In this argument, the petitioner swaddles his first claim — that as a matter of law Judge Arena had been disqualified by Canon 3(C)(1) of the Code of Judicial Conduct from sentencing the petitioner — in the hopeful mantle of a claim of ineffective assistance of counsel. Thus, he argues that, because Judge Arena was per se disqualified by Canon 3, Klein was duty bound to move for Judge Arena’s disqualification, despite Klein’s belief that, as the petitioner characterizes it in his brief, “it was the best bargain he could get.”[14]
The gist of the petitioner’s argument is as follows: “Had Judge Arena offered a suspended sentence to a misdemeanor plea, the analysis would not change. The habeas court’s determination that counsel was competent clearly rests not on the law but on the success of counsel’s performance. Counsel’s deal-making ability has no place in the analysis of a court’s appearance of partiality. It is axiomatic that the law and Code of Judicial Conduct does not protect the outcome of a case, it protects the process.” (Emphasis in original.)

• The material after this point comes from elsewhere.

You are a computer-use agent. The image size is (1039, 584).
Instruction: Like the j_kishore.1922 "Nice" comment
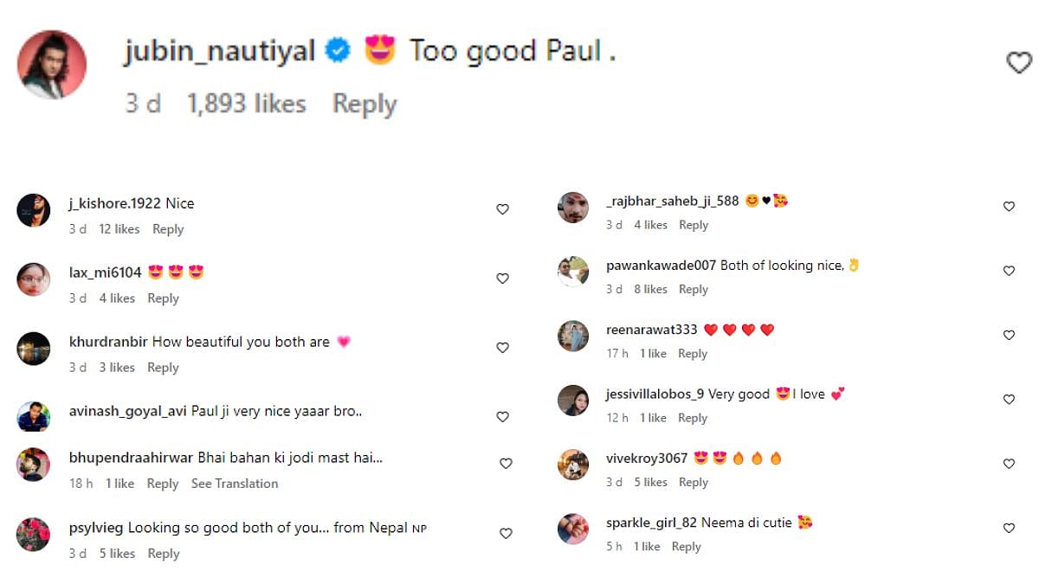[502, 209]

Taken at its face value, this argument in support of a claim of ineffective assistance of counsel is almost frivolous. Criminal defendants, the criminal defense bar, the prosecution bar and the bench would be surprised, to say the least, to learn that the sixth amendment guarantee of effective assistance of counsel requires that we ignore the results of counsel’s performance on his client’s behalf and gauge that performance, not by whether it fell below the standard of reasonableness to the prejudice of the client, but by whether it sufficiently protected the purity of the criminal process.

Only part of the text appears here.